= Supplied passage =
Gee, it seems to me that CLOS and Dylan have so much in common with
Simula and Smalltalk that it makes sense to use the term
"object-oriented" to cover all of these languages in the same sense.

That is, to me, it seems that if you take a simple example
Smalltalk-80 program that you'd use in a tutorial to explain the basic
ideas of "object-oriented programming" in the sense that Smalltalk-80
means it, then you could translate that into CLOS in an extremely
straightfoward way and the tutorial would make just as much sense and
would teach the same teachings.

I guess when you compare the two, you are focusing on different
aspects than I am; it must be one of those things like glass-half-full
vs.  glass-half-empty or the Necker Cube effect.

		   This is exactly what you like about them.  But the
   terminology confusion may contribute to the lack of acceptance of
   generic functions in mainstream languages.  You are trying to invade
   linguistic territory (the space of the meaning of "OO") where you're
   not wanted.  I can see why you'd want to do that, since OO has such
   cachet, but perhaps a different buzzword would be in order.

= Information supplied =

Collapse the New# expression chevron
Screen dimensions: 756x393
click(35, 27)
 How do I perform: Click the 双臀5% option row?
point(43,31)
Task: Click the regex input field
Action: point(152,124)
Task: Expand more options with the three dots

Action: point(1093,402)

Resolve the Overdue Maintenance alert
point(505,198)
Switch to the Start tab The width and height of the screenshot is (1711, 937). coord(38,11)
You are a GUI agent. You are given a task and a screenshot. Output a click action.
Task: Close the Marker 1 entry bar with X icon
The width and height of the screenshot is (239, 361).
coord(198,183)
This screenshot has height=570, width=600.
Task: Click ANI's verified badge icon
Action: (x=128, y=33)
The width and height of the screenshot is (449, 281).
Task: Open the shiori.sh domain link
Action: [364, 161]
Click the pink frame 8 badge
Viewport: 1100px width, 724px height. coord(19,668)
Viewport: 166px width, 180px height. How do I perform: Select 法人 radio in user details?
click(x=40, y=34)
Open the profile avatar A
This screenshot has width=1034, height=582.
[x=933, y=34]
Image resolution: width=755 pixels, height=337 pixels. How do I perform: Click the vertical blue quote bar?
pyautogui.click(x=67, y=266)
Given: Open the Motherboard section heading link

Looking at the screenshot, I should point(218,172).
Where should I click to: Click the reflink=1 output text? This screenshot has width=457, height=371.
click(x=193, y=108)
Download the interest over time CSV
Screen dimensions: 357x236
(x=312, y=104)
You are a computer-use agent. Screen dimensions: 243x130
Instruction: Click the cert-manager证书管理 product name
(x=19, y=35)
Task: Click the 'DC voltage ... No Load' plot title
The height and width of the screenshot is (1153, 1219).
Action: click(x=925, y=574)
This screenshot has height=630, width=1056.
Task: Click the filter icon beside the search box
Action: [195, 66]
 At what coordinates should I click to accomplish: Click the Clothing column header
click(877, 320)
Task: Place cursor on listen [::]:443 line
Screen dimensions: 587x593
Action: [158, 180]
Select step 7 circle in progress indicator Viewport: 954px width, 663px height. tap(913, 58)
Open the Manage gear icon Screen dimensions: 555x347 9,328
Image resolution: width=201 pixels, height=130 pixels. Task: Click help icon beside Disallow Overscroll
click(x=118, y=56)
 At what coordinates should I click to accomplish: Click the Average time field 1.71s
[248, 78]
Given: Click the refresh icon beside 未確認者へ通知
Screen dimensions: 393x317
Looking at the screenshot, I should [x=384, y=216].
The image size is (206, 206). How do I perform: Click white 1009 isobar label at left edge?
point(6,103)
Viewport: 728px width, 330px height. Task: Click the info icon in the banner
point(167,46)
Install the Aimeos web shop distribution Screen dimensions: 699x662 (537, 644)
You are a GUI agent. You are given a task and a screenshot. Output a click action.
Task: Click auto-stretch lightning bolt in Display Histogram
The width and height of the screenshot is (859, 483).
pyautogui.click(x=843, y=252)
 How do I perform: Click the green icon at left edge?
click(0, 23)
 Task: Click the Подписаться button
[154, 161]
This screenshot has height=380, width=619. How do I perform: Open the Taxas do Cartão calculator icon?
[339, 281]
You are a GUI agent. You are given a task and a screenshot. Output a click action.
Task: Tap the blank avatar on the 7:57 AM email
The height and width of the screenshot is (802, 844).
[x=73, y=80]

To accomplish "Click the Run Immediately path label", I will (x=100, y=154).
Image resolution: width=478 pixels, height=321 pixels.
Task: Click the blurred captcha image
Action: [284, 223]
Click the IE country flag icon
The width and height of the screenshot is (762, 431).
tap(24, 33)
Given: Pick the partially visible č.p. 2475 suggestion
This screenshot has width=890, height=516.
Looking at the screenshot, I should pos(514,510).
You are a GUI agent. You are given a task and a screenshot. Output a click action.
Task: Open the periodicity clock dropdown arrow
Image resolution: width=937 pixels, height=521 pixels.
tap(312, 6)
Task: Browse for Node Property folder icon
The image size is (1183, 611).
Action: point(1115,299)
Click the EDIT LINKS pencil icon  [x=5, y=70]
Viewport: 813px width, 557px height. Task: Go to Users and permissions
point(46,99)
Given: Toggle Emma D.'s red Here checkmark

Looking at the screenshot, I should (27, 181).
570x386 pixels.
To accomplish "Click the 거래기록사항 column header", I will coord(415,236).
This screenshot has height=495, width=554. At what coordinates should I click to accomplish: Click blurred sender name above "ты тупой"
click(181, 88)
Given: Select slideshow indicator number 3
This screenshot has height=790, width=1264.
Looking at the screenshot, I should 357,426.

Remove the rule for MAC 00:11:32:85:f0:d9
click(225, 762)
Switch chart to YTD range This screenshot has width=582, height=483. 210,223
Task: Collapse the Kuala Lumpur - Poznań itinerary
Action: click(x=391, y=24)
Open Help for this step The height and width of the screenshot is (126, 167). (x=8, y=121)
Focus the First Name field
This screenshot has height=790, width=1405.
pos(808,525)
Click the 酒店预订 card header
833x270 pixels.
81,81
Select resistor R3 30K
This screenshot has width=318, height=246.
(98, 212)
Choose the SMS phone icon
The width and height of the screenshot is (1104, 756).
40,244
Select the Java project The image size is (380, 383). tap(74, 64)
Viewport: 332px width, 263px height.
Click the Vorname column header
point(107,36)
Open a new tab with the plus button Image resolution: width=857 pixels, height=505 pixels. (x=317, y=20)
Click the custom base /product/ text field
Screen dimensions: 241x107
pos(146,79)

= Work to complete =
[1] In the object-oriented terminology passage, which two languages does the writer say have much in common with Simula and Smalltalk?
[2] Reproduce the object-oriented terminology passage between "This is exactly" and "be in order.", inclusive.
The records are separate from the object-oriented terminology passage.

= Exercise solutions =
[1] CLOS and Dylan.

[2]
This is exactly what you like about them.  But the
   terminology confusion may contribute to the lack of acceptance of
   generic functions in mainstream languages.  You are trying to invade
   linguistic territory (the space of the meaning of "OO") where you're
   not wanted.  I can see why you'd want to do that, since OO has such
   cachet, but perhaps a different buzzword would be in order.